Clear Channel Entertainment, the show business monolith behind such Broadway ventures as Sweet Smell of Success and The Producers, will launch a new theatre magazine, Show People, beginning this September.
The publication will be a quarterly. Patrick Pacheco, who is leaving his "Play by Play" column at New York Newsday, will edit the title. Anna Belluz is art director. Hailey Lustig—who has worked at Clear Channel, and the companies it replaced, Pace and SFX, as director of programming—will be the publisher of Show People. The first issue will be 68 pages long.
Lustig told Playbill On-Line that the mag will initially be available through subscription only and marketed to subscribers of Clear Channel's many theatre markets across the country. Lustig added that subscription seasons not run by Clear Channel have also shown interest in offering the publication to its patrons.
Show People also can be purchased through a website which will go live on June 1. It will eventually have a newsstand presence. Lustig said she hopes to increase the publication rate from four to six and then 10 times a year.
As for worries that a Clear Channel-backed book would only dwell on Clear Channel productions, Lustig cautioned, "This will not be a partisan magazine. It won't be about only Clear Channel shows. I don't think the first issue actually has one article about a Clear Channel show." What the first issue will have is feature-length stories about shows, including a cover story about a "hot new fall show." Other articles will visit artists at home; trace a day in the life of theatre practitioners; and interview non-theatrical people about cherished theatre experiences. London theatre will be covered and Village Voice gossip columnist Michael Musto will contribute a "top ten list." Playwright-journalist Paul Rudnick and director James Lapine will also furnish copy for the inaugural issue. Show People will not run reviews of shows.
"We are all champions of the theatre," said Lustig. "It's more a lifestyle magazine, frankly. We're pulling back the curtain on the theatre for the reader. We're celebrating the theatre." She cited InStyle, Rolling Stone and Vanity Fair as influences on the title.
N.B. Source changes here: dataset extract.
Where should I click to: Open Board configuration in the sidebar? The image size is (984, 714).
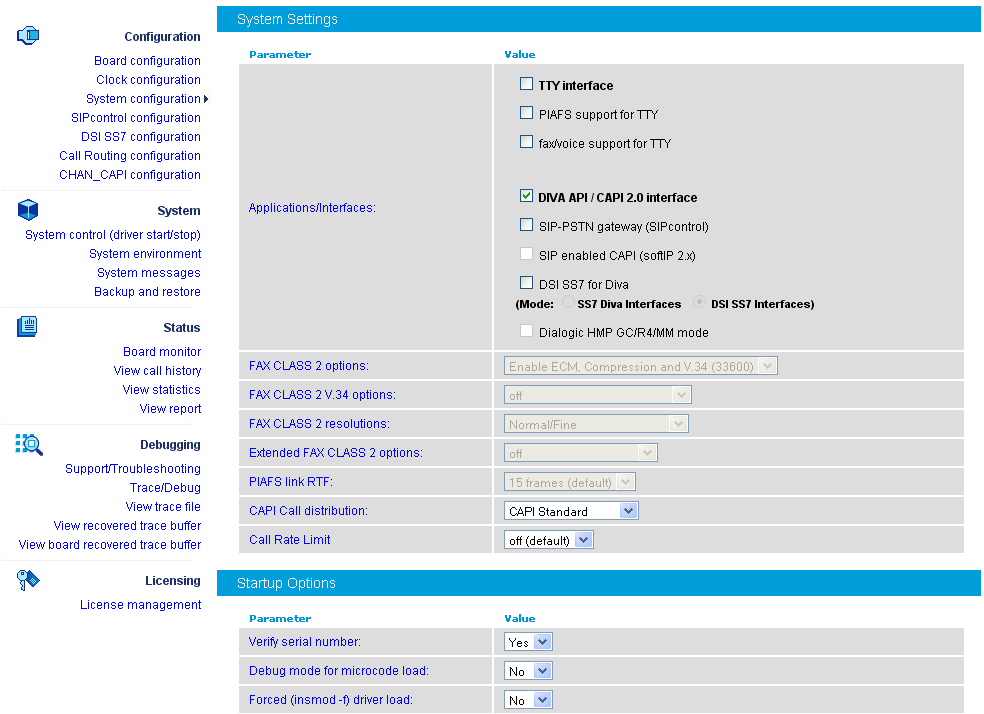tap(147, 61)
Show People will be published in association with Forbes Custom Communications. Its initial print run will be 170,000.
The recent history of theatre-based magazines has been a sad one. At present, the only surviving print publications of note are American Theatre, the academia-flavored monthly which focuses on regional, nonprofit theatre; and Back Stage, a trade weekly read mainly for its casting notices.
Theater Week, a glossy weekly filled with celebrity profiles, reviews and columns, lasted 10 years before suddenly folding in 1996. From its ashes sprung InTheater, which used much the same format and many of the same writers. Its two-year existence ended in late 1999. Both were general interest magazines and failed to find a sizable audience or advertising base. Since then, new editorial ventures devoted to theatre have surfaced on the web, but not the newstand.